Un unico padrone: il lettore

La mia prima preoccupazione fu questa: sarei riuscito a mettere insieme una redazione giusta per “i fatti separati dalle opinioni”? Dalla gestione del mensile ereditavo già sei redattori che erano in perfetta sintonia con il giornalismo all’americana e costituirono, quindi, una eccellente base di partenza. Per quelli che sarebbero arrivati in un secondo tempo, avrei puntato su un materiale vergine. C’erano molti giovani che volevano fare i giornalisti: li avrei provati, senza superare i tre mesi consentiti dal contratto. E così feci.

Volli fosse chiaro a tutti che avremmo avuto un unico padrone: il lettore. E seguii l’esempio di Helenio Herrera, l’allenatore dell’Inter che aveva l’abitudine di comunicare con la sua squadra attraverso ordini di servizio: coniai, quindi, una specie di decalogo sul comportamento che ogni giornalista di Panorama avrebbe dovuto osservare.

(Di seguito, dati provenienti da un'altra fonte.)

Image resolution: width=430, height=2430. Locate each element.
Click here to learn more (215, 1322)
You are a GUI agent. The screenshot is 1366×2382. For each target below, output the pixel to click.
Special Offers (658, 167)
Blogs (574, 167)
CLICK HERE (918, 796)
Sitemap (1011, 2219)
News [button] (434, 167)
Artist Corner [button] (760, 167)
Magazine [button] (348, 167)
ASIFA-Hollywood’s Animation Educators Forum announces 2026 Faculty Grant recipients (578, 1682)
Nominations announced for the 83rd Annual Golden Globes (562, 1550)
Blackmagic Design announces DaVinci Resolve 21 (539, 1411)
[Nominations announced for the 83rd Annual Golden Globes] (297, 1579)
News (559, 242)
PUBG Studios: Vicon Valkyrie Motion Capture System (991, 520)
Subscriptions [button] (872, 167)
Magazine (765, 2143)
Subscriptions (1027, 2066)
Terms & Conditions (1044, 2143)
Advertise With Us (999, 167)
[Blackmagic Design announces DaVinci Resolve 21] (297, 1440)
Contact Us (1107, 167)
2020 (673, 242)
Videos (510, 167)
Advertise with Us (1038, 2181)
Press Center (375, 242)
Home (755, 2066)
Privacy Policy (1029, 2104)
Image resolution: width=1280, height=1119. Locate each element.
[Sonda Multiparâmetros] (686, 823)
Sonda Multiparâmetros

Primo: siamo venuti dalla luna

per vedere che cosa succede dalle nostre parti

Secondo: il mio ‘io’ non conta niente, ognuno di noi

è un umile raccoglitore di notizie per conto terzi

Terzo: è bene che i redattori abbiano molti amici,

ma si ricordino che il giornale non ne ha nessuno

Su questo terzo punto l’editore fu talmente favorevole da stabilire che sarebbe stato il figlio Giorgio a sbrigarsela con le eventuali contestazioni dei politici. E così andò. Ogni tanto Giorgio mi chiamava e diceva: “Ha telefonato Mario Tanassi (o Mariano Rumor o Luigi Preti). Ha detto questo…”. Tutto lì.

Bussola kennediana

Diedi, poi, alla redazione un possibile riferimento politico ideale: appesi alle pareti del mio ufficio due grandi ritratti dei Kennedy. Uno raffigurava il presidente degli Stati Uniti, John Fitzgerald Kennedy. E l’altro, il fratello Robert, ex ministro della Giustizia, quello che aveva detto una cosa memorabile:

Quel che è giusto è giusto, il resto non conta.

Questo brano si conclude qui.